His data convinced me that if the line can be banked sufficiently, some of the transit times VIA is suggesting are much more credible than some of us were giving VIA credit for.
I am still a bit pessimistic about what VIA can achieve end to end given slow speed through some parts - particularly, the approaches to Toronto and Montreal where track will be shared with freight and commuter. And the segments through Peterboro, Tweed, Sharbot Lake, and Perth, and the approach to Ottawa from Fallowfield - where the regulatory and political impacts (plus curvature, urban proximity, etc) may force permanent slow orders. If one adds up the minutes required for all those stretches, and deducts from 185 minutes, the remaining segments will have to be pretty fast to get to 3:05.
I can certainly see pretty impressive timings, although 2:55 - 3:05 still feels a bit unrealistic. And I'm dubious overall that a single track line could handle more than hourly service (some press reports this past week were musing about 15 minute headways, which seems like just journalistic confusion of HFR and other things eg RER). So I'm still cautious.
Anyways, all of that was predicated on HFR 1.0.... ie only restoring the as-built former line with fairly minimal curve improvements. If Ottawa has now upgraded the plan to allow significant stretches of newer, straighter track, it's a whole new ballgame.
They want a mix of speed, convenience, and price. When you can sit down in a larger seat, not have to shuffle through various queues, and can avoid the traffic related frustrations for less, then it seems obvious that people will see that is a viable option..The end user wants a fast trip.
The issue is that the last train to Montreal leaves Toronto at around 5:30 (Pre covid). If there was a trip that left around 8pm and could get you to Montreal by 12:30 that would be useful.Those flight times are a bit long - total travel time is probably closer to 3:30-3:45, especially if you use Porter.
for the extra bit of time people would probably rather take the train anyway as it’s more comfortable and easier to work on board than on a plane. The reality is that you can take the train to Montreal and back in a day for a meeting and have basically no downtime.

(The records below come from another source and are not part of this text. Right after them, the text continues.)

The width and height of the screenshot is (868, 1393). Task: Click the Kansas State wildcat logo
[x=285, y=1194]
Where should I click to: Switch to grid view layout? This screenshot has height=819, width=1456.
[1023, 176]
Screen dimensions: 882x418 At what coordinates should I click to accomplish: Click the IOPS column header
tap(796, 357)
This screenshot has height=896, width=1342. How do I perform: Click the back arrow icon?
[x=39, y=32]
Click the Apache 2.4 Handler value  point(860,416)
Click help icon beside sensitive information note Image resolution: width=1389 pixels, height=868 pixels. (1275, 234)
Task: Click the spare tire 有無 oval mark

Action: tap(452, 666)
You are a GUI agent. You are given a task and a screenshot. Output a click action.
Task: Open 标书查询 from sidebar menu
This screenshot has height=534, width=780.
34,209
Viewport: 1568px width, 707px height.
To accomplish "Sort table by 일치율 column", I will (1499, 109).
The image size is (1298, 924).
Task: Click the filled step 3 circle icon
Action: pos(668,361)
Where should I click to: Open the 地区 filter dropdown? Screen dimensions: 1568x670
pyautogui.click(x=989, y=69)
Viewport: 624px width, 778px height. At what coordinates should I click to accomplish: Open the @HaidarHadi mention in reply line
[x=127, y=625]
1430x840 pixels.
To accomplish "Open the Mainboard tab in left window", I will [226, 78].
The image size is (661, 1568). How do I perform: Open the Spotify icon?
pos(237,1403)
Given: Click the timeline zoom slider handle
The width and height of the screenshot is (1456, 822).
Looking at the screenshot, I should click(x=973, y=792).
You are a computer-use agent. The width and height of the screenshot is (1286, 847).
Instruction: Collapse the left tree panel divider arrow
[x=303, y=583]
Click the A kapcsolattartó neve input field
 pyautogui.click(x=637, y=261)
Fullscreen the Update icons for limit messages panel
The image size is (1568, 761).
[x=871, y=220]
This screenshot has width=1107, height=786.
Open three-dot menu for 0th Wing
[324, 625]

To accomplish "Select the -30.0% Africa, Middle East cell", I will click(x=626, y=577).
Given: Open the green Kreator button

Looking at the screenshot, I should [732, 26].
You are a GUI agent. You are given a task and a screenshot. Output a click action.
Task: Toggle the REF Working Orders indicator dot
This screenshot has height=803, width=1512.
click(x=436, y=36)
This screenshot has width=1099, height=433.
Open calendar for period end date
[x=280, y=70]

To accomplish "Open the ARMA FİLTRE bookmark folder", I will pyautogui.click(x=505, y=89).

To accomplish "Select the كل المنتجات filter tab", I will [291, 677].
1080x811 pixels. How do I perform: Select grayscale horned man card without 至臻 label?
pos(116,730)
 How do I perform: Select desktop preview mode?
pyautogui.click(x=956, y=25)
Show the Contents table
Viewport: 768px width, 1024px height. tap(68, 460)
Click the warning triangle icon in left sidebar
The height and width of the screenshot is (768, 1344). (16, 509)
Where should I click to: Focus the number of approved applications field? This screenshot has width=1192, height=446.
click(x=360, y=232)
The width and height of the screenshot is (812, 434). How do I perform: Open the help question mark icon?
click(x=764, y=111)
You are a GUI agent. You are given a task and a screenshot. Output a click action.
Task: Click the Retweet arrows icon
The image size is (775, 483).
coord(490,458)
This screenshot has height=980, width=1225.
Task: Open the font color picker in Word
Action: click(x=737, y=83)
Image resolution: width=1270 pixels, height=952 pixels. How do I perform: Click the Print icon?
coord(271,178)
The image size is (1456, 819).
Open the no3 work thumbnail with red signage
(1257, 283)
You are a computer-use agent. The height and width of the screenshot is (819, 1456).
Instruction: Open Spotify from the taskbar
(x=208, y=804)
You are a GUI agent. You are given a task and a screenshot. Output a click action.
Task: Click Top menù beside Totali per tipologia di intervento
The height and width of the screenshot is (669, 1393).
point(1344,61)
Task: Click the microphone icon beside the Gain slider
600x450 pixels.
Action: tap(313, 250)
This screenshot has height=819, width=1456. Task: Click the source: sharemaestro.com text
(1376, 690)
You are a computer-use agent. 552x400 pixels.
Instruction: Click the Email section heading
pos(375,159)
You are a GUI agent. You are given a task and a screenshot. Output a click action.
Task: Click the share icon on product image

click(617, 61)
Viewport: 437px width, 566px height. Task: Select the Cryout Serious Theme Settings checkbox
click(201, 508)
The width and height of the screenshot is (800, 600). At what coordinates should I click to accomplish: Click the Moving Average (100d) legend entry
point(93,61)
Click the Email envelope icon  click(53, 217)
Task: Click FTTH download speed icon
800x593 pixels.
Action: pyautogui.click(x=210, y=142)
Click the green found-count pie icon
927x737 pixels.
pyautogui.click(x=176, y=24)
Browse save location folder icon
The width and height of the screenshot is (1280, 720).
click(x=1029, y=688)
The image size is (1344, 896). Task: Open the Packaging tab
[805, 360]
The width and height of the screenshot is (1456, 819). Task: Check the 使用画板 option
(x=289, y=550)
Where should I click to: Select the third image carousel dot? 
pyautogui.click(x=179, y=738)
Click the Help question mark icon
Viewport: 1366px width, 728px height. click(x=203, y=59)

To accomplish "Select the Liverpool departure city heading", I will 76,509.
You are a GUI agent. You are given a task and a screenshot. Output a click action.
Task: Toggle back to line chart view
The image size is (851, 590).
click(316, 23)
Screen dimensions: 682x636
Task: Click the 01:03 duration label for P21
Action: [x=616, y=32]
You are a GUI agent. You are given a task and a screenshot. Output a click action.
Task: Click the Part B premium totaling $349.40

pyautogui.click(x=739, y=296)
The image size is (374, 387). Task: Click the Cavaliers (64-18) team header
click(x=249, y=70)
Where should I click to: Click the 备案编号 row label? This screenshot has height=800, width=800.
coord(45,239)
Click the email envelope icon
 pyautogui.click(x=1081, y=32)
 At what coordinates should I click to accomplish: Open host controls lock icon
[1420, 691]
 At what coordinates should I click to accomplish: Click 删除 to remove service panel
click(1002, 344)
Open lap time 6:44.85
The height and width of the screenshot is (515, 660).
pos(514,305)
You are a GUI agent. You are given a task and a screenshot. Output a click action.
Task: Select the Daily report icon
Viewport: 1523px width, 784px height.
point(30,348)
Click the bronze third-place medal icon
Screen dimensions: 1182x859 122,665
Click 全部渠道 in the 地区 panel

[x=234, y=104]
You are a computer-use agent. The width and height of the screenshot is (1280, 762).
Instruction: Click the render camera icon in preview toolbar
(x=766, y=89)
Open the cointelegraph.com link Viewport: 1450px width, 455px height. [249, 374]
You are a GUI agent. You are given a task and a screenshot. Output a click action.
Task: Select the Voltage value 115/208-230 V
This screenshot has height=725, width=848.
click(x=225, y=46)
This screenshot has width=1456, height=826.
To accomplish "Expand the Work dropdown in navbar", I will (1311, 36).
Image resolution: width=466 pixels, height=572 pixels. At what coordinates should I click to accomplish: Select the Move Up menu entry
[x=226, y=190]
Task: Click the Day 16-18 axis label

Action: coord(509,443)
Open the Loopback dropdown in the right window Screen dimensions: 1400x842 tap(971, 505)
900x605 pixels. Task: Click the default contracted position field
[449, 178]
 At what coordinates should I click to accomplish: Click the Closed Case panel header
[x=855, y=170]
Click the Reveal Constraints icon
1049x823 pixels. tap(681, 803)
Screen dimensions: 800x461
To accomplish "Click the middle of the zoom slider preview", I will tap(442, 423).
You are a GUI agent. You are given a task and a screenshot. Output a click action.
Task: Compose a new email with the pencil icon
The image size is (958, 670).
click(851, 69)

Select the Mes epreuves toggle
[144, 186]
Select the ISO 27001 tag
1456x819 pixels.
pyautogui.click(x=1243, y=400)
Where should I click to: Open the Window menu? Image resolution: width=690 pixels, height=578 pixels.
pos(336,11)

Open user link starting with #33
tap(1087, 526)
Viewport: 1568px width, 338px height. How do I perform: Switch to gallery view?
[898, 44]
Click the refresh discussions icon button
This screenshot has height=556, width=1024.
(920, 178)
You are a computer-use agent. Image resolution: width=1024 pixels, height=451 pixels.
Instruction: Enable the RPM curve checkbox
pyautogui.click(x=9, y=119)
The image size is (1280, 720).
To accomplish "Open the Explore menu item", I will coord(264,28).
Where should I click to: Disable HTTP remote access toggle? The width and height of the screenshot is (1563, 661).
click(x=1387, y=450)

I have to completely disagree with this. Of the people ive tried to convince to take the Toronto/Montreal train, or people who tried of their own volition and stopped, every single person stopped for one reason: they were on a train that was hours late. Prior to that experience, they enjoyed the train and found the 4.5h trip from Toronto to Montreal faster than driving and more convenient than flying.VIA is selling reliability the way the TTC sold “state of good repair”.